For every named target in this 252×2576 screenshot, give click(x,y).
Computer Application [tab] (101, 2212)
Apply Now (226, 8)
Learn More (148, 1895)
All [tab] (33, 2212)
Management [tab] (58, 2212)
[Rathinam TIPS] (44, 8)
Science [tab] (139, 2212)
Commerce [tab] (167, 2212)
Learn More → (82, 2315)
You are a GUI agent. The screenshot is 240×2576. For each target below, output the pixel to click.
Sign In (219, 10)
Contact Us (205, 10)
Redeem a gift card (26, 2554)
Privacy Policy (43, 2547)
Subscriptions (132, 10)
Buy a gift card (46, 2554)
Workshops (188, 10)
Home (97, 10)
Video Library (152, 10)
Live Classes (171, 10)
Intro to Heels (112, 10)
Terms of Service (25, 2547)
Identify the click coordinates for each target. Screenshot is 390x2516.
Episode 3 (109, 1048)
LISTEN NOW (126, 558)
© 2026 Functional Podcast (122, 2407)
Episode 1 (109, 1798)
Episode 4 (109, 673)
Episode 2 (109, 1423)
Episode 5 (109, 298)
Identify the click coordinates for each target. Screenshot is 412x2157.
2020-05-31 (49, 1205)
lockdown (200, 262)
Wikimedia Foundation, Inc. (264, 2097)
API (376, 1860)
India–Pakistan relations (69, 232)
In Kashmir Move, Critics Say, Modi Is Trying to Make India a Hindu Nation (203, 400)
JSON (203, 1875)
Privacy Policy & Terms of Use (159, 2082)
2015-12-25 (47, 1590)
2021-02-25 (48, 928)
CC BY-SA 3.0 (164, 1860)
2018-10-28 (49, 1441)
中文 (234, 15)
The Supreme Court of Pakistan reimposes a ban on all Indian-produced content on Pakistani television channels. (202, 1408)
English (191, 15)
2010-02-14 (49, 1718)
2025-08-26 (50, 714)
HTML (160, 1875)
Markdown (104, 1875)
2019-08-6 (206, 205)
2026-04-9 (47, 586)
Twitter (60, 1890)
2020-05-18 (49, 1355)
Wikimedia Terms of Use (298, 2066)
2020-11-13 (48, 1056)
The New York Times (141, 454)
________________________________________
◆ **WHAT IS EXPECTED**
Your task is to repeat each line of the material exactly.

◆ **TASK SOLUTION**
For every named target in this 252×2576 screenshot, give click(x,y).
Computer Application [tab] (101, 2212)
Apply Now (226, 8)
Learn More (148, 1895)
All [tab] (33, 2212)
Management [tab] (58, 2212)
[Rathinam TIPS] (44, 8)
Science [tab] (139, 2212)
Commerce [tab] (167, 2212)
Learn More → (82, 2315)
You are a GUI agent. The screenshot is 240×2576. For each target below, output the pixel to click.
Sign In (219, 10)
Contact Us (205, 10)
Redeem a gift card (26, 2554)
Privacy Policy (43, 2547)
Subscriptions (132, 10)
Buy a gift card (46, 2554)
Workshops (188, 10)
Home (97, 10)
Video Library (152, 10)
Live Classes (171, 10)
Intro to Heels (112, 10)
Terms of Service (25, 2547)
Identify the click coordinates for each target. Screenshot is 390x2516.
Episode 3 (109, 1048)
LISTEN NOW (126, 558)
© 2026 Functional Podcast (122, 2407)
Episode 1 (109, 1798)
Episode 4 (109, 673)
Episode 2 (109, 1423)
Episode 5 (109, 298)
Identify the click coordinates for each target. Screenshot is 412x2157.
2020-05-31 (49, 1205)
lockdown (200, 262)
Wikimedia Foundation, Inc. (264, 2097)
API (376, 1860)
India–Pakistan relations (69, 232)
In Kashmir Move, Critics Say, Modi Is Trying to Make India a Hindu Nation (203, 400)
JSON (203, 1875)
Privacy Policy & Terms of Use (159, 2082)
2015-12-25 (47, 1590)
2021-02-25 (48, 928)
CC BY-SA 3.0 (164, 1860)
2018-10-28 (49, 1441)
中文 (234, 15)
The Supreme Court of Pakistan reimposes a ban on all Indian-produced content on Pakistani television channels. (202, 1408)
English (191, 15)
2010-02-14 (49, 1718)
2025-08-26 (50, 714)
HTML (160, 1875)
Markdown (104, 1875)
2019-08-6 (206, 205)
2026-04-9 (47, 586)
Twitter (60, 1890)
2020-05-18 (49, 1355)
Wikimedia Terms of Use (298, 2066)
2020-11-13 (48, 1056)
The New York Times (141, 454)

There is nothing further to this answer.